------ Source data

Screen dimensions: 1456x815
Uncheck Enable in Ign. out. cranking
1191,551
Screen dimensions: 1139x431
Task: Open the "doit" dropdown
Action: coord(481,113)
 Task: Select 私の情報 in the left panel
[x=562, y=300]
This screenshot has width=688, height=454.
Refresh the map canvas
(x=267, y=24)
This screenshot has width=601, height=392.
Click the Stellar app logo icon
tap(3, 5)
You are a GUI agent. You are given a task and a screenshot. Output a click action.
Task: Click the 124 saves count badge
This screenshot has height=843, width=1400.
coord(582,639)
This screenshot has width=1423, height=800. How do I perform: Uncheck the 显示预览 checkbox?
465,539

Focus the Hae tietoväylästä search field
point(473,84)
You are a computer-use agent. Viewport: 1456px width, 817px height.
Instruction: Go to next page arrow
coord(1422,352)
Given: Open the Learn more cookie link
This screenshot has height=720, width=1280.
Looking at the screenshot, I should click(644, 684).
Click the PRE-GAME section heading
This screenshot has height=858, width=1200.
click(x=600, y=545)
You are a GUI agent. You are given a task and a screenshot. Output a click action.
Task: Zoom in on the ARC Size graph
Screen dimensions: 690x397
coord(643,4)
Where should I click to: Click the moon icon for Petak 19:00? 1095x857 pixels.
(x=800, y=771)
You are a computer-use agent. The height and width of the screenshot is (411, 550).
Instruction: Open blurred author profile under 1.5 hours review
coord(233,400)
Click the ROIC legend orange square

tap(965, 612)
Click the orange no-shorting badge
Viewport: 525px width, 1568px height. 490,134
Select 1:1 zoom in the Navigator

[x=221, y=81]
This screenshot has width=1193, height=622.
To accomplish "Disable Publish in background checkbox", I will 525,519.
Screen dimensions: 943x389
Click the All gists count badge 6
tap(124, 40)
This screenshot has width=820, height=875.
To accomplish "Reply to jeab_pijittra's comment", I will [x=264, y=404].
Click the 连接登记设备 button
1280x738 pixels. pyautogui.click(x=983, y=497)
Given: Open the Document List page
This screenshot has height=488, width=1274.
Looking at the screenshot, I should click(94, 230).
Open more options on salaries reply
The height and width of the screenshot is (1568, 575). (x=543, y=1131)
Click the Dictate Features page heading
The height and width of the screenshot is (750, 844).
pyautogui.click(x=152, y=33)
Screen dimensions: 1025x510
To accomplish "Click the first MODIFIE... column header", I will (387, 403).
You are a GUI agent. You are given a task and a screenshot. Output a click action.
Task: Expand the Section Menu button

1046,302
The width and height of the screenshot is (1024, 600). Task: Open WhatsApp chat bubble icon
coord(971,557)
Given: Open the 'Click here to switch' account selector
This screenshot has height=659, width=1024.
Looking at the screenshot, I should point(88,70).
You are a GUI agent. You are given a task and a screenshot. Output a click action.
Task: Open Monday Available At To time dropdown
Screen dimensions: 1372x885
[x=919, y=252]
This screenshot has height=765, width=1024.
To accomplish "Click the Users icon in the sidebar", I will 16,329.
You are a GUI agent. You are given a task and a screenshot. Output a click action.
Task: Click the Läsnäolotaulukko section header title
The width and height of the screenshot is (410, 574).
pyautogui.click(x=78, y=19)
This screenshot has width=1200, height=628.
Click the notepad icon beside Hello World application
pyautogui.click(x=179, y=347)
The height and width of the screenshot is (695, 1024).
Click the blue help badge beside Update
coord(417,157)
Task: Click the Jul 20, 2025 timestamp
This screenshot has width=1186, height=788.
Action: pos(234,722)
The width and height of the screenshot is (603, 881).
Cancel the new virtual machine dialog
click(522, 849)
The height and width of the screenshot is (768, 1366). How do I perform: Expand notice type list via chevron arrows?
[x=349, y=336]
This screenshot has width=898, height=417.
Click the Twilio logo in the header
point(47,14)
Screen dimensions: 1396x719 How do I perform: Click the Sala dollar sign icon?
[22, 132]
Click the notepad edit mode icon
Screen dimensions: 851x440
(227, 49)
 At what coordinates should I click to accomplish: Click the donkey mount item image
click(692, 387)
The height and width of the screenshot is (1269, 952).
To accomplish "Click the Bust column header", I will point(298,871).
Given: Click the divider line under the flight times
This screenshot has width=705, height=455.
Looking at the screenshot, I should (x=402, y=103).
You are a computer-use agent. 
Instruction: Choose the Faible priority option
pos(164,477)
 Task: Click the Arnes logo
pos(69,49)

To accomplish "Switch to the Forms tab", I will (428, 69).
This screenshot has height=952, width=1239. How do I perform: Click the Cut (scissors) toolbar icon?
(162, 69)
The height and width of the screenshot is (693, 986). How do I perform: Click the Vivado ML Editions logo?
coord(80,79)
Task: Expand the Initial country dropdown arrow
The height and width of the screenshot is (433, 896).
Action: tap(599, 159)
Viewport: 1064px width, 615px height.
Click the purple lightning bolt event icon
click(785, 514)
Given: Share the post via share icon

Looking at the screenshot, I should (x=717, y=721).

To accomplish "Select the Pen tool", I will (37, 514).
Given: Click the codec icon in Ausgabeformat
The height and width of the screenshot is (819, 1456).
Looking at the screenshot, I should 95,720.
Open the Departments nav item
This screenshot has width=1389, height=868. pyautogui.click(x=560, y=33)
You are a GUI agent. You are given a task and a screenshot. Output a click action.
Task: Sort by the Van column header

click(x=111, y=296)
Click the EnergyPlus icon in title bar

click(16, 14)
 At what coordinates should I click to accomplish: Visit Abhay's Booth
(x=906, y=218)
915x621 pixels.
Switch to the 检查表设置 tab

------------

**Your assignment:** The required output is the line holding "Task: Sort by the Van column header" plus every line after it in the data, reproduced exactly.

**Your response:**
Task: Sort by the Van column header

click(x=111, y=296)
Click the EnergyPlus icon in title bar

click(16, 14)
 At what coordinates should I click to accomplish: Visit Abhay's Booth
(x=906, y=218)
915x621 pixels.
Switch to the 检查表设置 tab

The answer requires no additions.